### Work to do:
From the listing below, reproduce word for word the stretch from the line containing "Toggle the Receipt Off setting" through the end of the listing. Leave the pictures out of your copy.

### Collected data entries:
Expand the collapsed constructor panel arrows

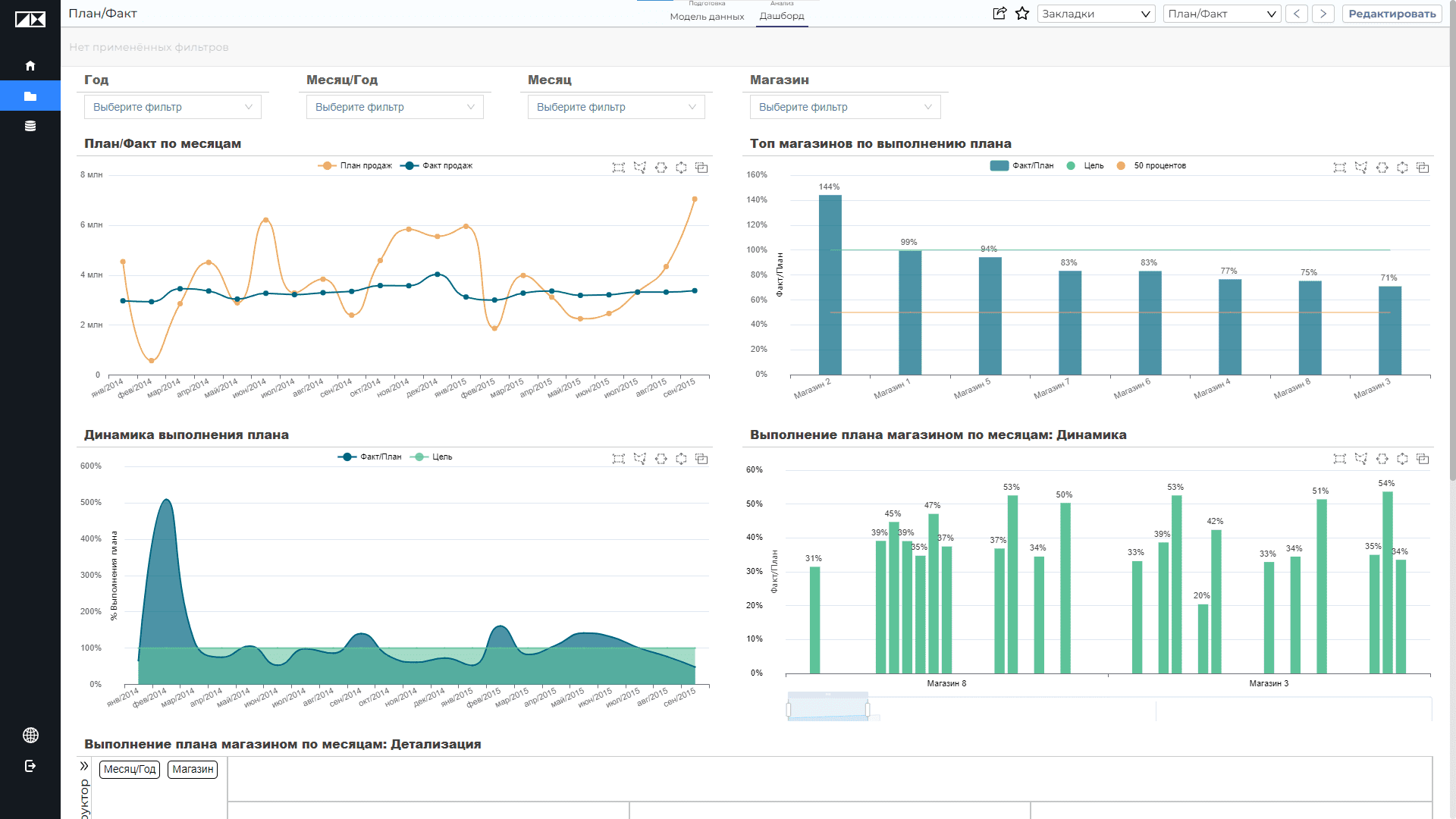pos(84,766)
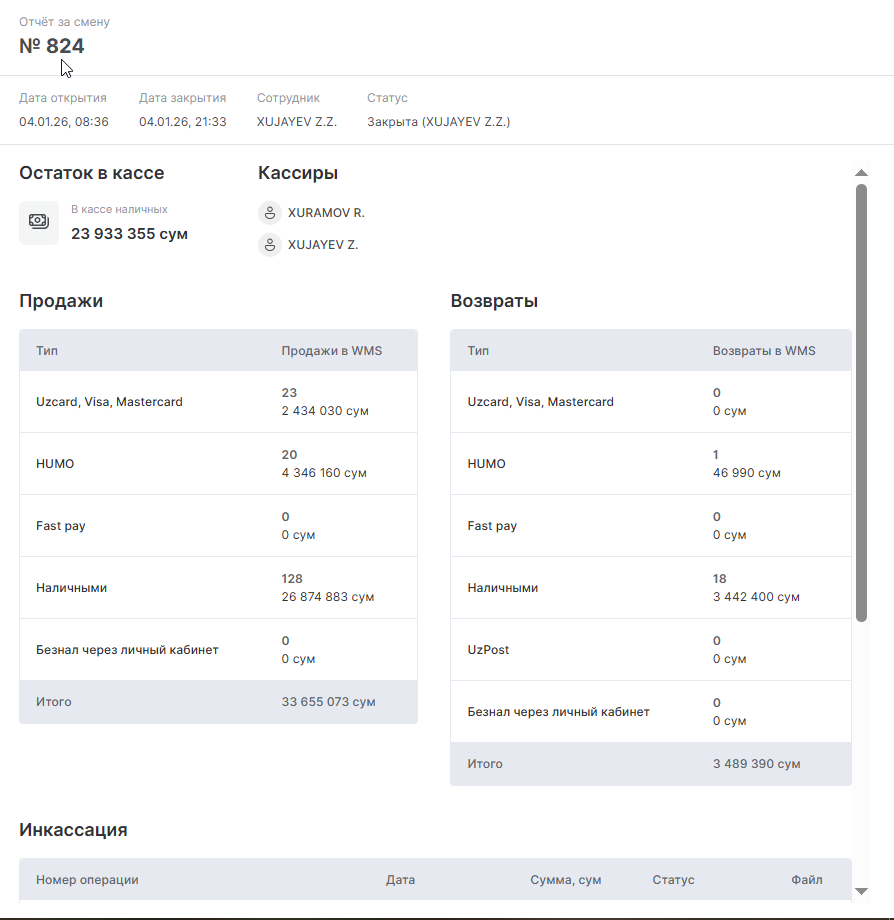Select the UzPost returns row
The width and height of the screenshot is (894, 920).
[650, 650]
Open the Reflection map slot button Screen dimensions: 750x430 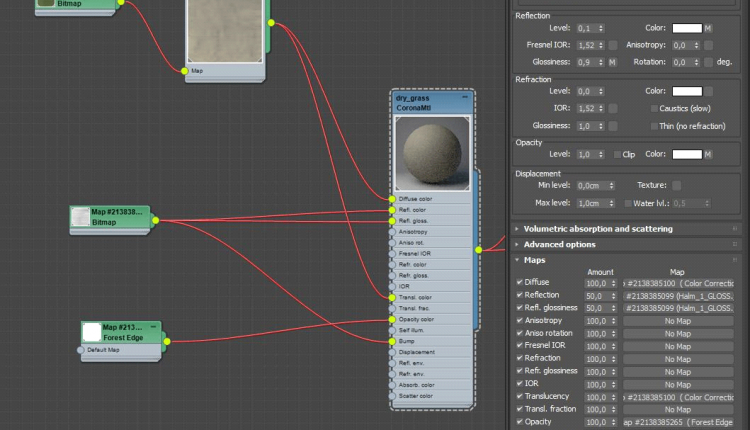coord(678,296)
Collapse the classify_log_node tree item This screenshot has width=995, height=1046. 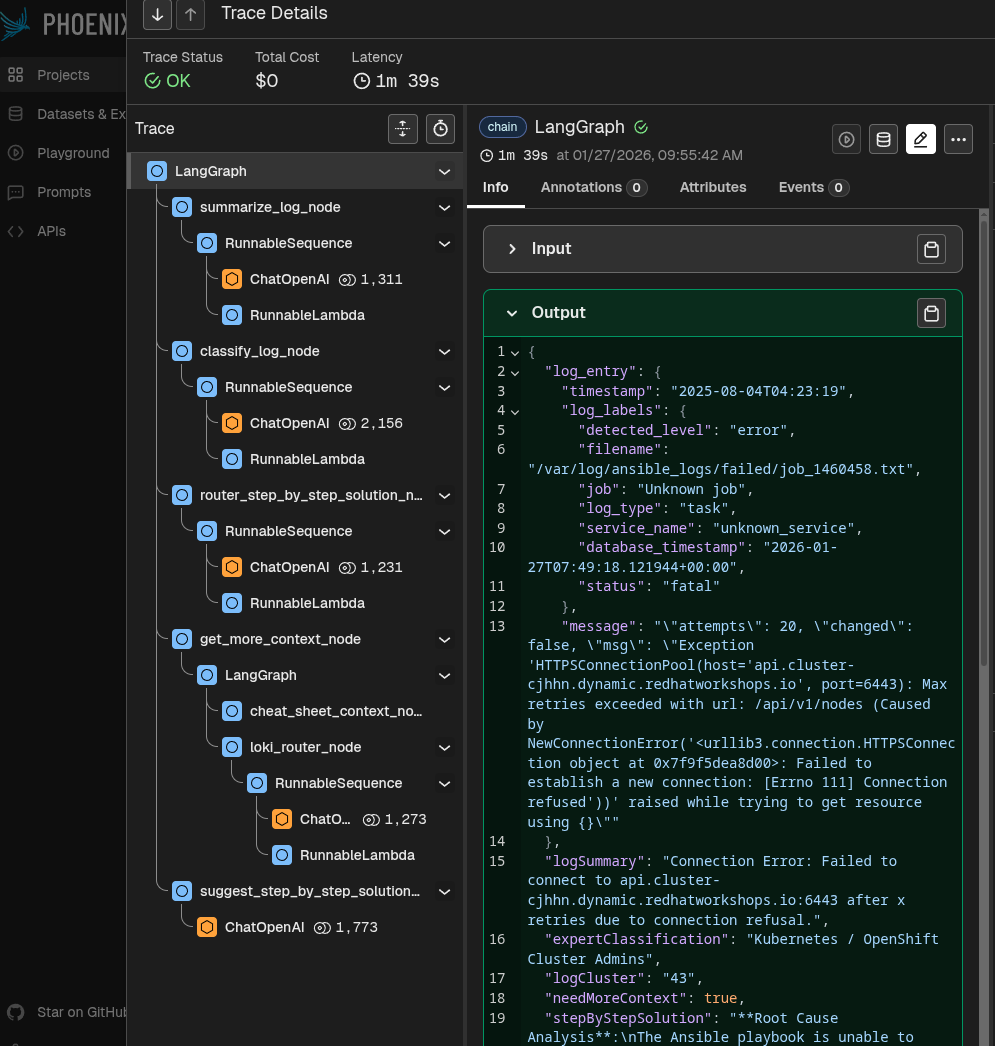444,352
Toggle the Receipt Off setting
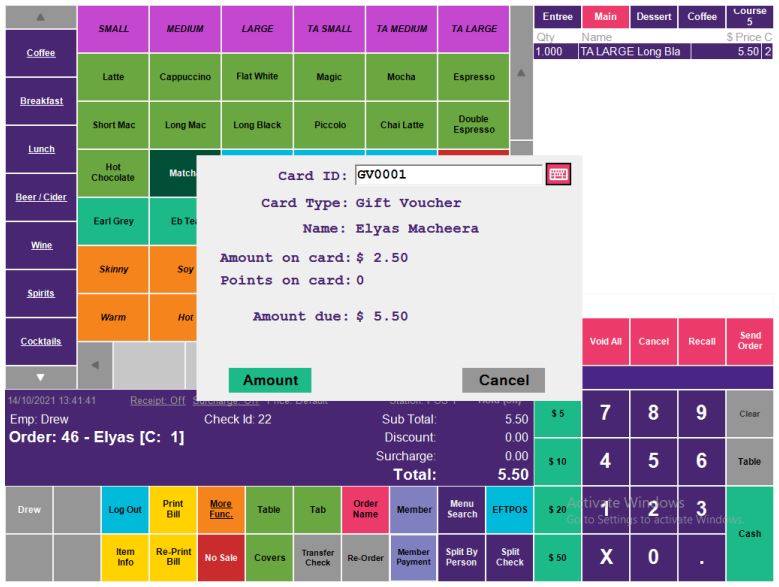779x587 pixels. click(157, 401)
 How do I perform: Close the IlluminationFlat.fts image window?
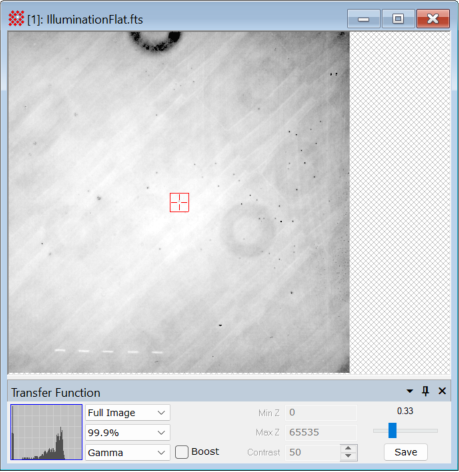tap(433, 18)
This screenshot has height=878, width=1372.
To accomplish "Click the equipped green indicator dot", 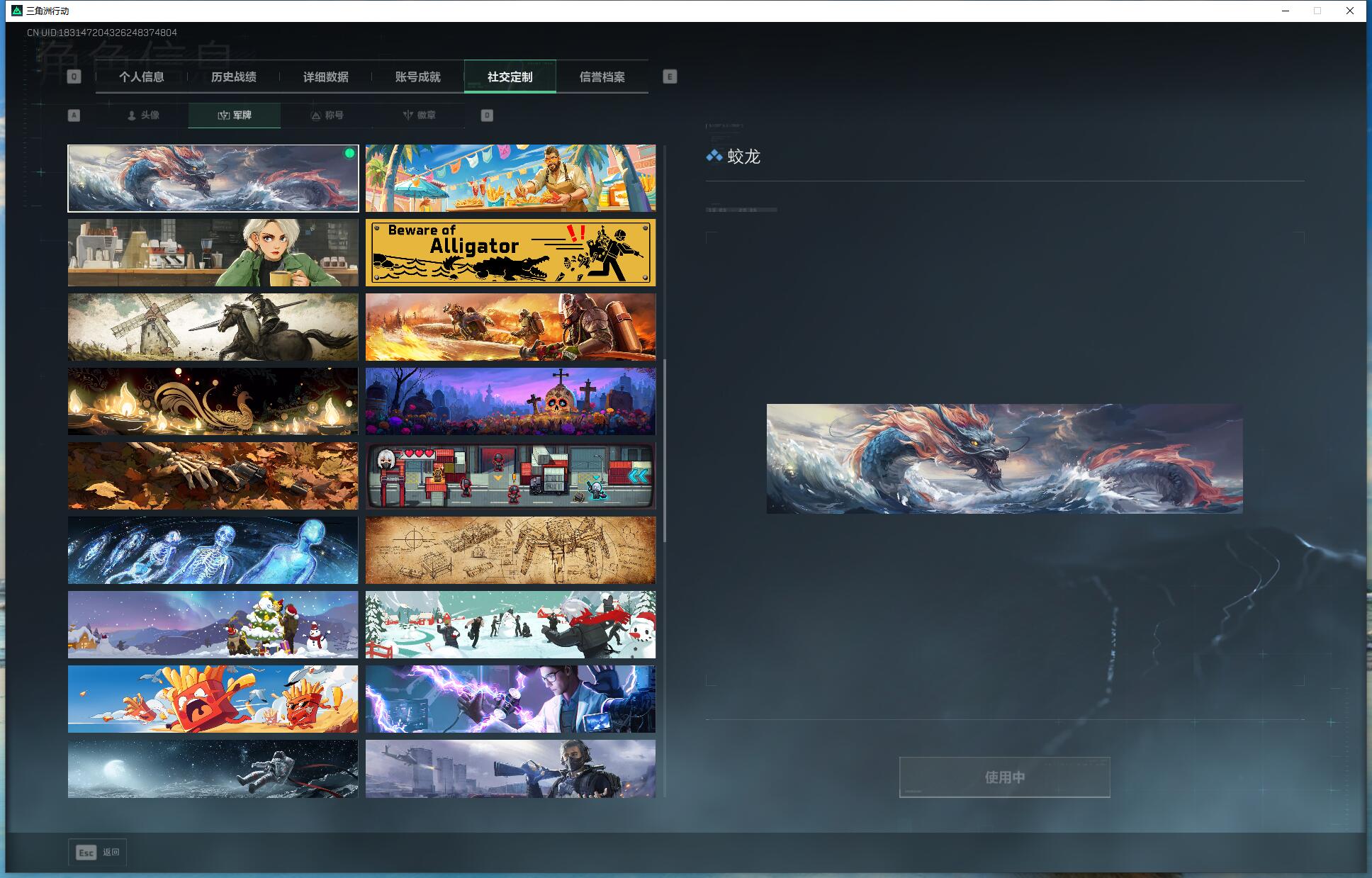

### Complete response:
Toggle the Receipt Off setting
779x587 pixels. click(157, 401)
 How do I perform: Close the IlluminationFlat.fts image window?
tap(433, 18)
This screenshot has height=878, width=1372.
To accomplish "Click the equipped green indicator dot", 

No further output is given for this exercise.